Dovra' inoltre essere previsto e pianificato un idoneo piano di                 
monitoraggio di tali tubazioni e prevedere un opportuno piano di                
intervento nel caso di rotture e/o malfunzionamenti;                            
c) in relazione all'utilizzo di pompe con doppia valenza (come pompe            
di drenaggio acque meteoriche in fase di costruzione e poi, una volta           
messa in attivita' la discarica, come pompe per il percolato), dovra'           
essere garantita la corretta gestione del passaggio da una funzione             
all'altra, onde evitare problematiche sulla gestione dei reflui;                
d) in fase di realizzazione dell'opera, dovranno essere adottati                
tutti i provvedimenti atti a contenere gli effetti ambientali                   
prodotti dall'attivita' di cantiere (ad esempio, le emissioni diffuse           
e puntuali di polveri, derivanti dalla movimentazione dei materiali             
da costruzione e dalla movimentazione dei mezzi, possono essere                 
contenute attraverso l'umidifcazione dei depositi di materiali                  
temporanei, la bagnatura dei piazzali, la bagnatura e copertura con             
teloni del materiale trasportato nonche' la pulizia dei camion, che,            
per scaricare il materiale, entrano nell'area di discarica);                    
2) di determinare le spese per l'istruttoria relativa alla procedura            
predetta a carico del proponente in Euro 1.422,44 ai sensi dell'art.            

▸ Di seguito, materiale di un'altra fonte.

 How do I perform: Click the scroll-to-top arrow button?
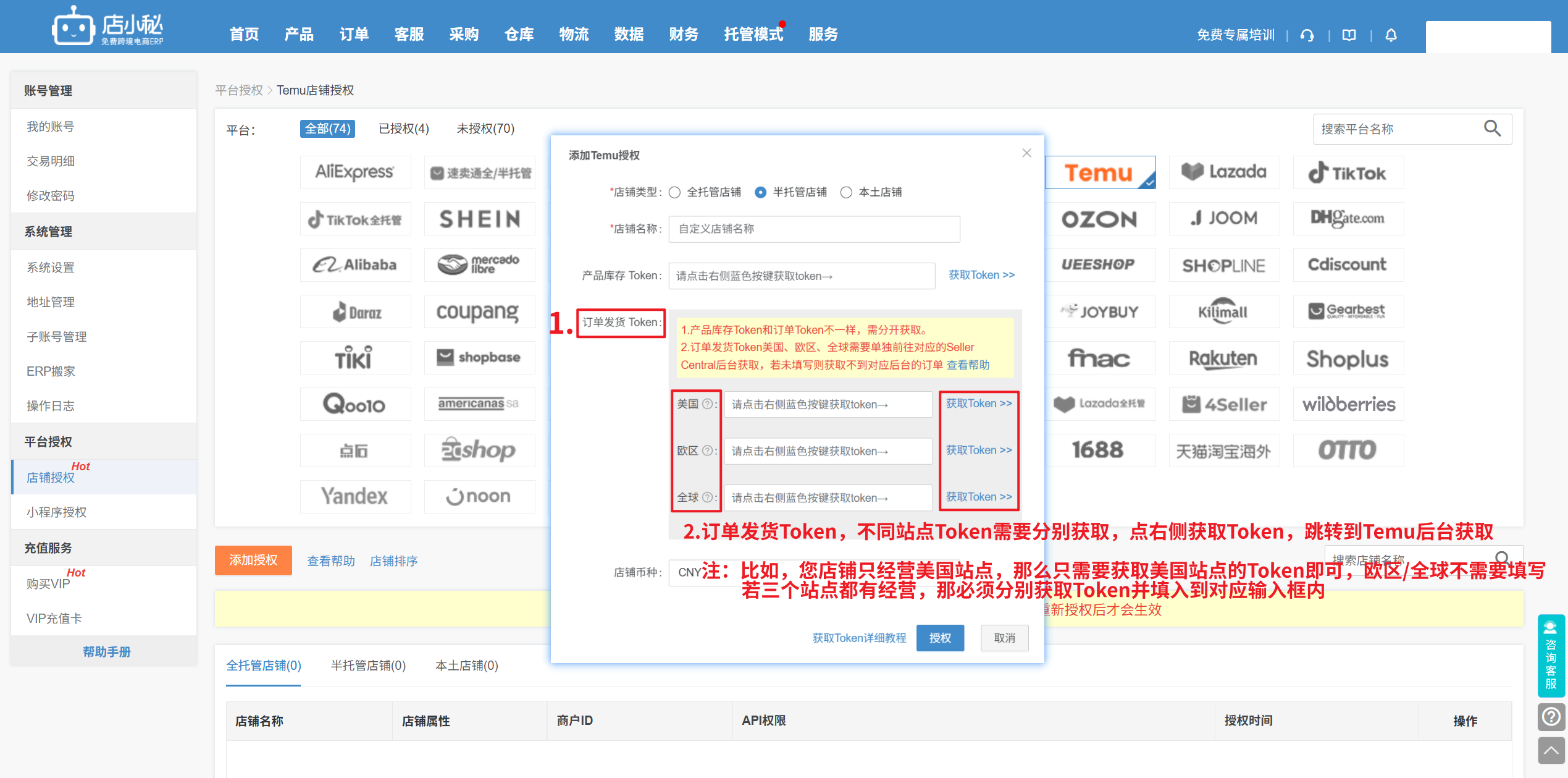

28 della L.R. 18 maggio 1999, n. 9 e successive modificazioni e della           
deliberazione della Giunta regionale 15 luglio 2002, n. 238.                    
Il proponente e' inoltre tenuto a rispettare le prescrizioni che                
saranno impartite dalla competente Regione Emilia-Romagna in sede di            
valutazione d'incidenza.                                                        
Si ricorda altresi' che la ditta dovra' comunque presentare il                  
progetto definitivo al fine di ottenere tutte le autorizzazioni                 
ambientali, in particolare l'autorizzazione alla costruzione e                  
all'esercizio dell'impianto di gestione rifiuti e il permesso di                
costruire.                                                                      
Inoltre, alla luce delle prescrizioni sopra impartite, dovra' essere            
richiesta la modifica dell'attuale autorizzazione allo scarico delle            
acque meteoriche di dilavamento/acque di prima pioggia nonche' la               
modifica dell'autorizzazione in essere dell'impianto                            
chimico/fisico/biologico di HERA Ravenna.                                       
Infine, il comparto si trova in area soggetta a vincolo paesaggistico           
di cui al DLgs 42/04 per cui, rispetto all'autorizzazione attualmente           
in essere rilasciata a suo tempo dalla Soprintendenza per i Beni                
architettonici e per il Paesaggio di Ravenna, in sede di procedura              
per il progetto definitivo, dovra' essere valutata la necessita' di             
una nuova procedura relativa all'ampliamento della discarica.